▶ _Data listing_:
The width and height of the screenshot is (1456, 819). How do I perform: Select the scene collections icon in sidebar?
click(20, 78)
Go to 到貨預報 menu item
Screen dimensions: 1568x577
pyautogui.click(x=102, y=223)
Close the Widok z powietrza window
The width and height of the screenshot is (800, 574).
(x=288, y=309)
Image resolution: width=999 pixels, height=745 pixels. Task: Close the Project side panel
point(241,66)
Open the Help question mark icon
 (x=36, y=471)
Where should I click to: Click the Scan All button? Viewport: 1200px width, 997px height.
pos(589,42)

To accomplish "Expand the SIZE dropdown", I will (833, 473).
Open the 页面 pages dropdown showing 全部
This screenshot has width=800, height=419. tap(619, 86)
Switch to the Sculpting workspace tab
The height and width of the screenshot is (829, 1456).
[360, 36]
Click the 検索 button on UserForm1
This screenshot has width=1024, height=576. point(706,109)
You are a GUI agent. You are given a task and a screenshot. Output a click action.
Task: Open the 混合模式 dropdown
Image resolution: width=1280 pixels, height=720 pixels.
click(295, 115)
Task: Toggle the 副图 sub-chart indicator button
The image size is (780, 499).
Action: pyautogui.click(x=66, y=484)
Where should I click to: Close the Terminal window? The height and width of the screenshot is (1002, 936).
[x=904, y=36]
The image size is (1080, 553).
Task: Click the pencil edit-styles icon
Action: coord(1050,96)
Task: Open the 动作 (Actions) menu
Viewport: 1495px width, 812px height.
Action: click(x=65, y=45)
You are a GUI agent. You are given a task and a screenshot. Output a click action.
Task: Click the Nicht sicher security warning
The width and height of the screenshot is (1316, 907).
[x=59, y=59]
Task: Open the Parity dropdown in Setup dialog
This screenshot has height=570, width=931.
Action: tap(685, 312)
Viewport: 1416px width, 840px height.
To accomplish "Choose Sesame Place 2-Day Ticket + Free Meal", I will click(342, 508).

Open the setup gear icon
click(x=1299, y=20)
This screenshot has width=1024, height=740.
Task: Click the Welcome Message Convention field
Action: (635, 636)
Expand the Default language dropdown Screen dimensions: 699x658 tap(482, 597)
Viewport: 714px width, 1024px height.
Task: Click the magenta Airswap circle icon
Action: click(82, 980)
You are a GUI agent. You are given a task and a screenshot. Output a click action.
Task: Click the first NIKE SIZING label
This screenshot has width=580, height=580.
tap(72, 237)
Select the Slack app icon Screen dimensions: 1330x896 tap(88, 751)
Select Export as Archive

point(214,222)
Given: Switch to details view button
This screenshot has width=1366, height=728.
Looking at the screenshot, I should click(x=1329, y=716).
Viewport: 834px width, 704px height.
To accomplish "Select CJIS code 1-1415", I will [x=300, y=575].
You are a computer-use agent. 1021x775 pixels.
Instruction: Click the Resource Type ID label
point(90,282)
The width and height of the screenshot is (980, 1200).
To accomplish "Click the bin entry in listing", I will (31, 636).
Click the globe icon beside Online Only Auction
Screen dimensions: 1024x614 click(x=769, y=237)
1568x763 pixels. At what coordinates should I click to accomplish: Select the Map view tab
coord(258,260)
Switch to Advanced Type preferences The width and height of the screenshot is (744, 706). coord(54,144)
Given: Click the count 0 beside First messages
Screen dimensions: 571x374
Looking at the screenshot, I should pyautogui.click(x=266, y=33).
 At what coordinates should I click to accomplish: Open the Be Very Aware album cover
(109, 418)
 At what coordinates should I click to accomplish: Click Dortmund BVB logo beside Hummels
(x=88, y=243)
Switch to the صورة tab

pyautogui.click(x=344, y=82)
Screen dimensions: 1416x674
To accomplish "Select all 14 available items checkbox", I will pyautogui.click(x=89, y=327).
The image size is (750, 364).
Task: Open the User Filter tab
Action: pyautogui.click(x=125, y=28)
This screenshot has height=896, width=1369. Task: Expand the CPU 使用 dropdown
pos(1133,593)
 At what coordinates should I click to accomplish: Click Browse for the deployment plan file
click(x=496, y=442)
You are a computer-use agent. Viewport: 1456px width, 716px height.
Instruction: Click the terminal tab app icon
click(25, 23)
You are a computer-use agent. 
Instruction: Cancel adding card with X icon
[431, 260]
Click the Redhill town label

▶ _Task requirements_: Output the entire set of records exactly as shown.

▶ _Exercise response_:
The width and height of the screenshot is (1456, 819). How do I perform: Select the scene collections icon in sidebar?
click(20, 78)
Go to 到貨預報 menu item
Screen dimensions: 1568x577
pyautogui.click(x=102, y=223)
Close the Widok z powietrza window
The width and height of the screenshot is (800, 574).
(x=288, y=309)
Image resolution: width=999 pixels, height=745 pixels. Task: Close the Project side panel
point(241,66)
Open the Help question mark icon
 (x=36, y=471)
Where should I click to: Click the Scan All button? Viewport: 1200px width, 997px height.
pos(589,42)

To accomplish "Expand the SIZE dropdown", I will (833, 473).
Open the 页面 pages dropdown showing 全部
This screenshot has width=800, height=419. tap(619, 86)
Switch to the Sculpting workspace tab
The height and width of the screenshot is (829, 1456).
[360, 36]
Click the 検索 button on UserForm1
This screenshot has width=1024, height=576. point(706,109)
You are a GUI agent. You are given a task and a screenshot. Output a click action.
Task: Open the 混合模式 dropdown
Image resolution: width=1280 pixels, height=720 pixels.
click(295, 115)
Task: Toggle the 副图 sub-chart indicator button
The image size is (780, 499).
Action: pyautogui.click(x=66, y=484)
Where should I click to: Close the Terminal window? The height and width of the screenshot is (1002, 936).
[x=904, y=36]
The image size is (1080, 553).
Task: Click the pencil edit-styles icon
Action: coord(1050,96)
Task: Open the 动作 (Actions) menu
Viewport: 1495px width, 812px height.
Action: click(x=65, y=45)
You are a GUI agent. You are given a task and a screenshot. Output a click action.
Task: Click the Nicht sicher security warning
The width and height of the screenshot is (1316, 907).
[x=59, y=59]
Task: Open the Parity dropdown in Setup dialog
This screenshot has height=570, width=931.
Action: tap(685, 312)
Viewport: 1416px width, 840px height.
To accomplish "Choose Sesame Place 2-Day Ticket + Free Meal", I will click(342, 508).

Open the setup gear icon
click(x=1299, y=20)
This screenshot has width=1024, height=740.
Task: Click the Welcome Message Convention field
Action: (635, 636)
Expand the Default language dropdown Screen dimensions: 699x658 tap(482, 597)
Viewport: 714px width, 1024px height.
Task: Click the magenta Airswap circle icon
Action: click(82, 980)
You are a GUI agent. You are given a task and a screenshot. Output a click action.
Task: Click the first NIKE SIZING label
This screenshot has width=580, height=580.
tap(72, 237)
Select the Slack app icon Screen dimensions: 1330x896 tap(88, 751)
Select Export as Archive

point(214,222)
Given: Switch to details view button
This screenshot has width=1366, height=728.
Looking at the screenshot, I should click(x=1329, y=716).
Viewport: 834px width, 704px height.
To accomplish "Select CJIS code 1-1415", I will [x=300, y=575].
You are a computer-use agent. 1021x775 pixels.
Instruction: Click the Resource Type ID label
point(90,282)
The width and height of the screenshot is (980, 1200).
To accomplish "Click the bin entry in listing", I will (31, 636).
Click the globe icon beside Online Only Auction
Screen dimensions: 1024x614 click(x=769, y=237)
1568x763 pixels. At what coordinates should I click to accomplish: Select the Map view tab
coord(258,260)
Switch to Advanced Type preferences The width and height of the screenshot is (744, 706). coord(54,144)
Given: Click the count 0 beside First messages
Screen dimensions: 571x374
Looking at the screenshot, I should pyautogui.click(x=266, y=33).
 At what coordinates should I click to accomplish: Open the Be Very Aware album cover
(109, 418)
 At what coordinates should I click to accomplish: Click Dortmund BVB logo beside Hummels
(x=88, y=243)
Switch to the صورة tab

pyautogui.click(x=344, y=82)
Screen dimensions: 1416x674
To accomplish "Select all 14 available items checkbox", I will pyautogui.click(x=89, y=327).
The image size is (750, 364).
Task: Open the User Filter tab
Action: pyautogui.click(x=125, y=28)
This screenshot has height=896, width=1369. Task: Expand the CPU 使用 dropdown
pos(1133,593)
 At what coordinates should I click to accomplish: Click Browse for the deployment plan file
click(x=496, y=442)
You are a computer-use agent. Viewport: 1456px width, 716px height.
Instruction: Click the terminal tab app icon
click(25, 23)
You are a computer-use agent. 
Instruction: Cancel adding card with X icon
[431, 260]
Click the Redhill town label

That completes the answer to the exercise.